Britomart’s fusion of heritage and contemporary architecture has seen it evolve to become Auckland’s undisputed fashion hub. Top New Zealand fashion designers Zambesi, Karen Walker and Kate Sylvester all have flagship stores here, and international brands like Ted Baker and Lululemon further reinforce Britomart’s credentials as the city’s designer hub.
Other retailers like Made showcase New Zealand’s up-and-coming designers.
The Britomart precinct also hosts a collection of top eating opportunities. Ortolana’s Mediterranean-inspired dishes are packed full of seasonal ingredients from the owners’ farm garden in rural West Auckland, while their nearby sister restaurant Milse focuses solely on the important skill set of crafting very grown-up and sophisticated desserts.
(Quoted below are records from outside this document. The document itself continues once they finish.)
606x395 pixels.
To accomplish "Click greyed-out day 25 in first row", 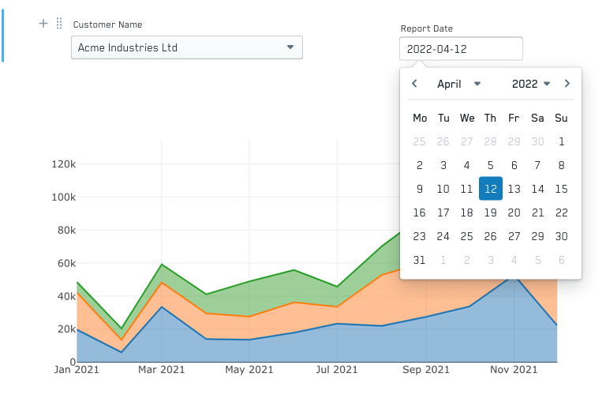I will pos(420,141).
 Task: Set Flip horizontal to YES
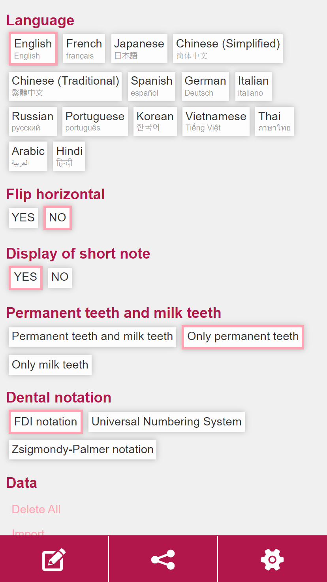click(x=23, y=217)
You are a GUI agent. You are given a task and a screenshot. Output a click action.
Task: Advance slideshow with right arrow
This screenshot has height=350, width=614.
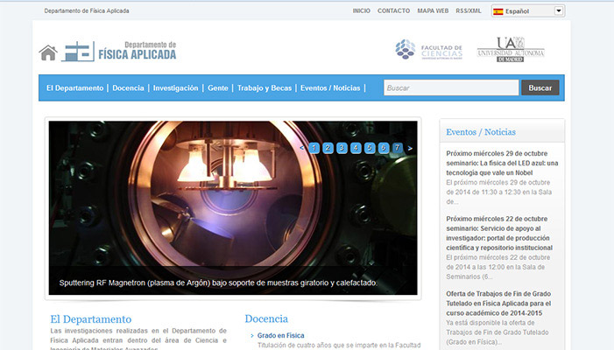tap(409, 148)
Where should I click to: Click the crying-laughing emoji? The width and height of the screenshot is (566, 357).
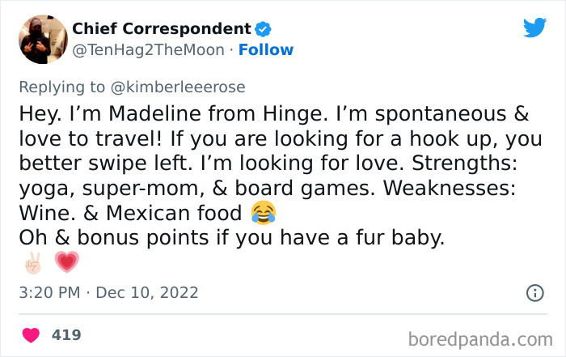coord(261,213)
With views across the harbour, nearby Ostro run by top Kiwi chef Josh Emett is just the kind of place to inspire waterborne exploration of Auckland’s sparkling marine backyard.
The city’s Ferry Building is close by to the relaxed passage that takes you to the seaside village of Devonport, where strolling through the shops (try the chocolaterie for handmade chocolates and truffles) and checking out artists’ works is a lovely way to wile away an afternoon.
The islands that neighbour the city offer an array of exciting activities, native wildlife and world-class vineyards. It’s an uncommon blend of sophistication, vibrancy and adventure that’s driving Auckland’s emergence as New Zealand’s only truly international city.